Most of these employees appear to have "ceased" in their leave status. Let's take a closer look at that. Also, let's only include employees who have non-negative regular hours

In [None]:
ceased_df = agencies_df.query('reg_hrs > 0').query('leave_status == "CEASED"')
ceased_df

In [None]:
ceased_df.shape

#### Observation: 40 employees who worked more overtime than regular hours are no longer working. Let's take a closer look!

In [None]:
ceased_df.ot_paid.sum().round()

In [None]:
ceased_df.ot_paid.mean().round()

`Compare this to average overtime earned across all employees`

In [None]:
df.ot_paid.mean().round()

# AHHA!

#### 40 employees, worked more overtime than regular, racked up more money, on average, with overtime than all employees combined. These 40 employees are no longer working.

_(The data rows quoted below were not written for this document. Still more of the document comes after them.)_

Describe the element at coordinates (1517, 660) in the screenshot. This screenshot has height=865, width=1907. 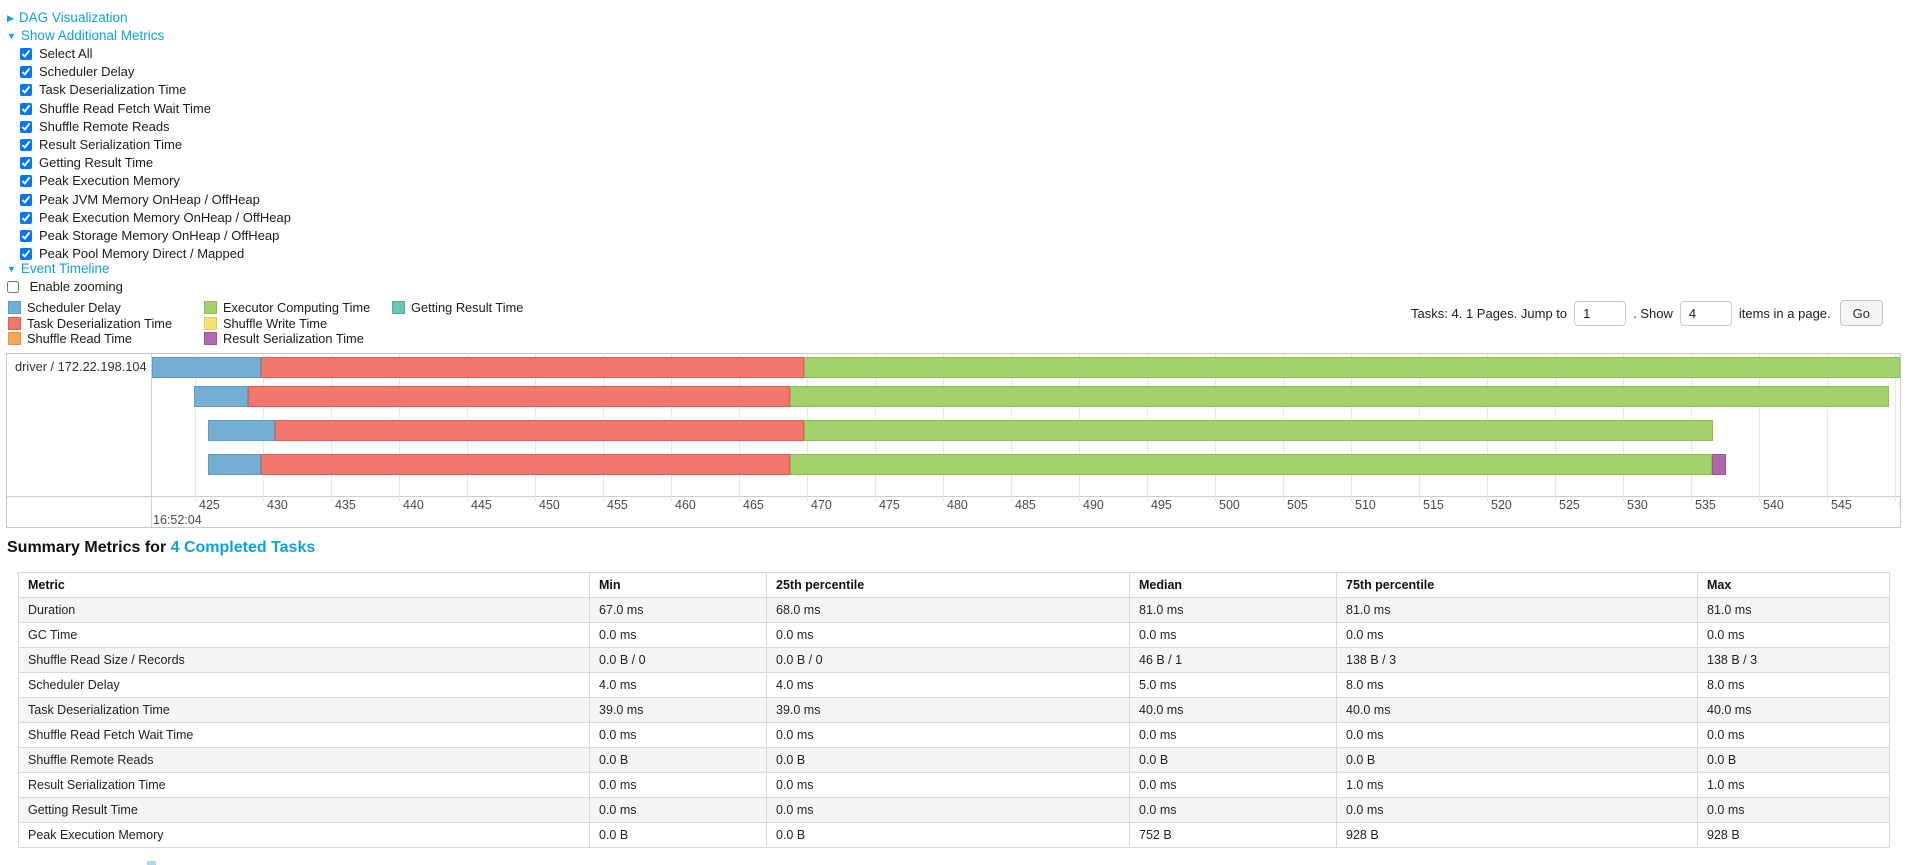
I see `metric-value-cell: 138 B / 3` at that location.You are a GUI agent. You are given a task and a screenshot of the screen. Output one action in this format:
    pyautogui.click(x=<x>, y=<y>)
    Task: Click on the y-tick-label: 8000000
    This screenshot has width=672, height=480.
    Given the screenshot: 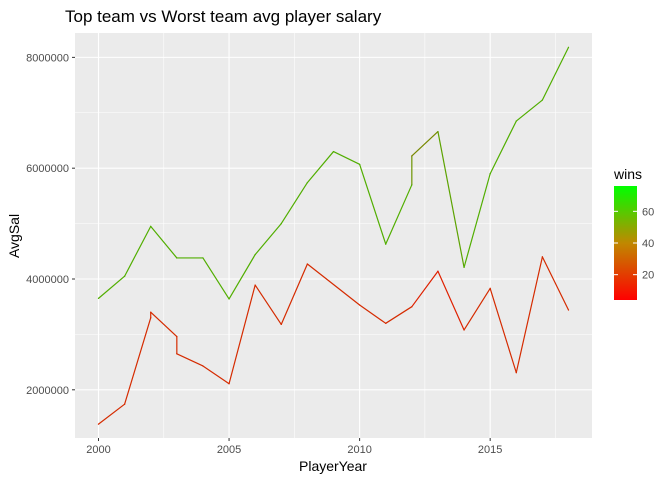 What is the action you would take?
    pyautogui.click(x=48, y=58)
    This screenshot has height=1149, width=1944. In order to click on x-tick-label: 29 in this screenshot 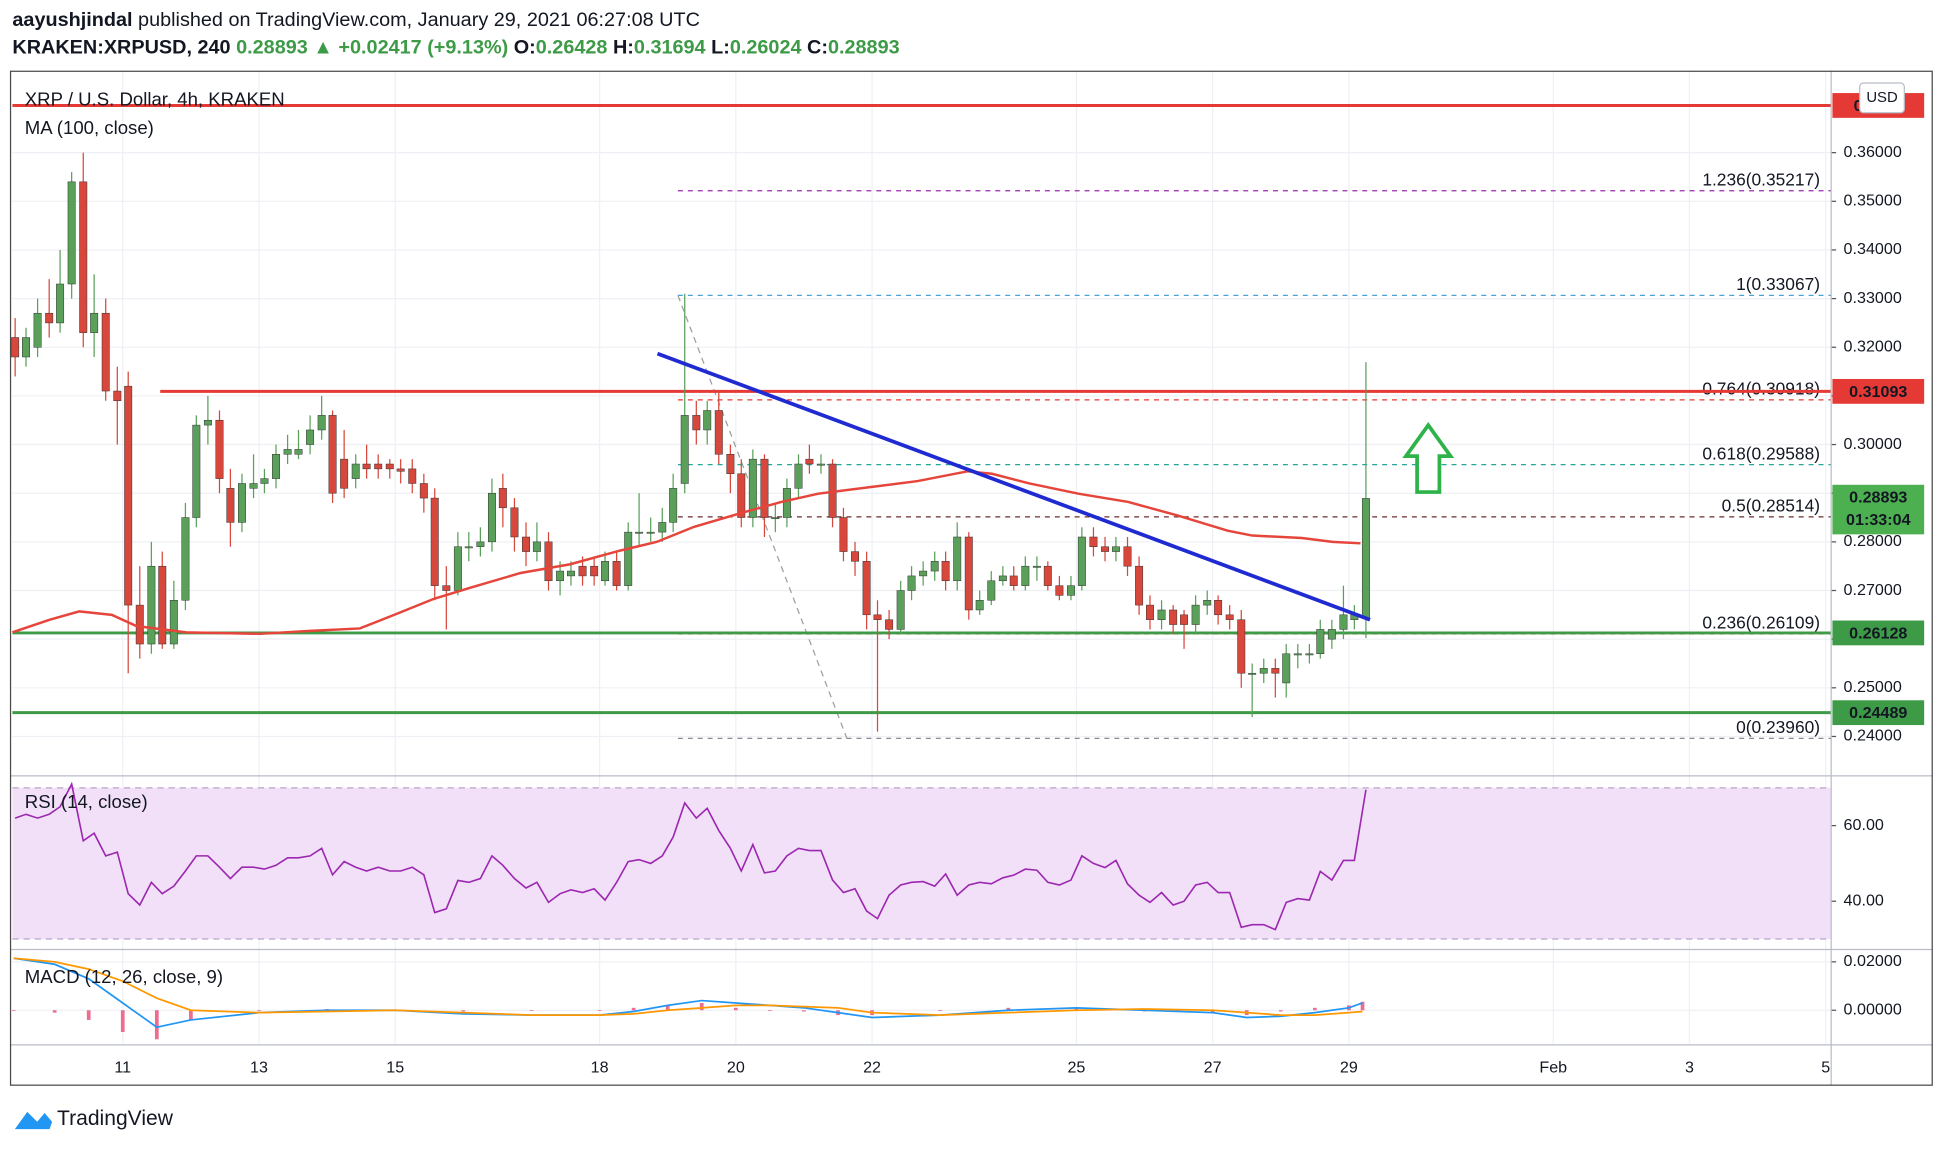, I will do `click(1349, 1068)`.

`Where did these 40 employees work and for what agencies?`

In [None]:
ceased_df.borough.value_counts()

In [None]:
ceased_df.agency_name.value_counts()

`Taking a closer look at Brooklyn employees`

In [None]:
chart = (
    ggplot(ceased_df.query('borough == "BROOKLYN"'),
        aes('ot_hrs', 'reg_hrs'))
        + geom_point(aes(color='agency_name'))
        + theme(figure_size=(8, 5))
        + theme_bw()
        + labs(
            title = "Brooklyn employees who worked more overtime than regular hours & are no longer employed",
            y = "Regular hours worked",
            x = "Overtime hours"
        )
)

chart.save("brooklyn.svg")
chart

In [None]:
chart = (
    ggplot(df.sort_values(by='ot_paid', ascending = False).head(10),
        aes('ot_hrs', 'ot_paid'))
        + geom_point(aes(shape='agency_name', color='borough', size=4))
        + theme(figure_size=(8, 5))
        + theme_bw()
        + labs(
            title = "Two NYC Housing Authority employees made over $210,000 in overtime pay in 2020",
            x = "Overtime hours worked",
            y = "Overtime paid"
        )
)

chart.save("overallNYCHA.svg")
chart

In [None]:
df.sort_values(by='ot_paid', ascending = False).head(10)

In [None]:
(
    ggplot(df.sort_values(by='ot_paid', ascending = False).head(100),
        aes('year', 'ot_paid'))
        + geom_point(aes(color='borough', size=3))
        + theme(figure_size=(8, 5))
        + theme_bw()
        + labs(
            title = "2020 and 2017 saw the most in ",
            x = "Year",
            y = "Overtime paid"
        )
)

# chart.save("overallNYCHA.svg")
# chart

In [None]:
df.year.value_counts()

## Lots more possibilities, but here's some initial observations /// a quick recap!

### 1. 805 city employees, between 2017-2021 worked more in overtime hours than regular hours
### 2. Most of these employees were from the Police, Fire and Parks & Rec Departments
### 3. While there's one NYPD outlier, most employees were from the fire department, who worked in Brooklyn and are no longer employed
### 4. 85 Brooklyn employees made over $366K in overtime
### 5. 40 employees, worked more overtime than regular, racked up more money, on average, with overtime than all employees combined. These 40 employees are no longer working.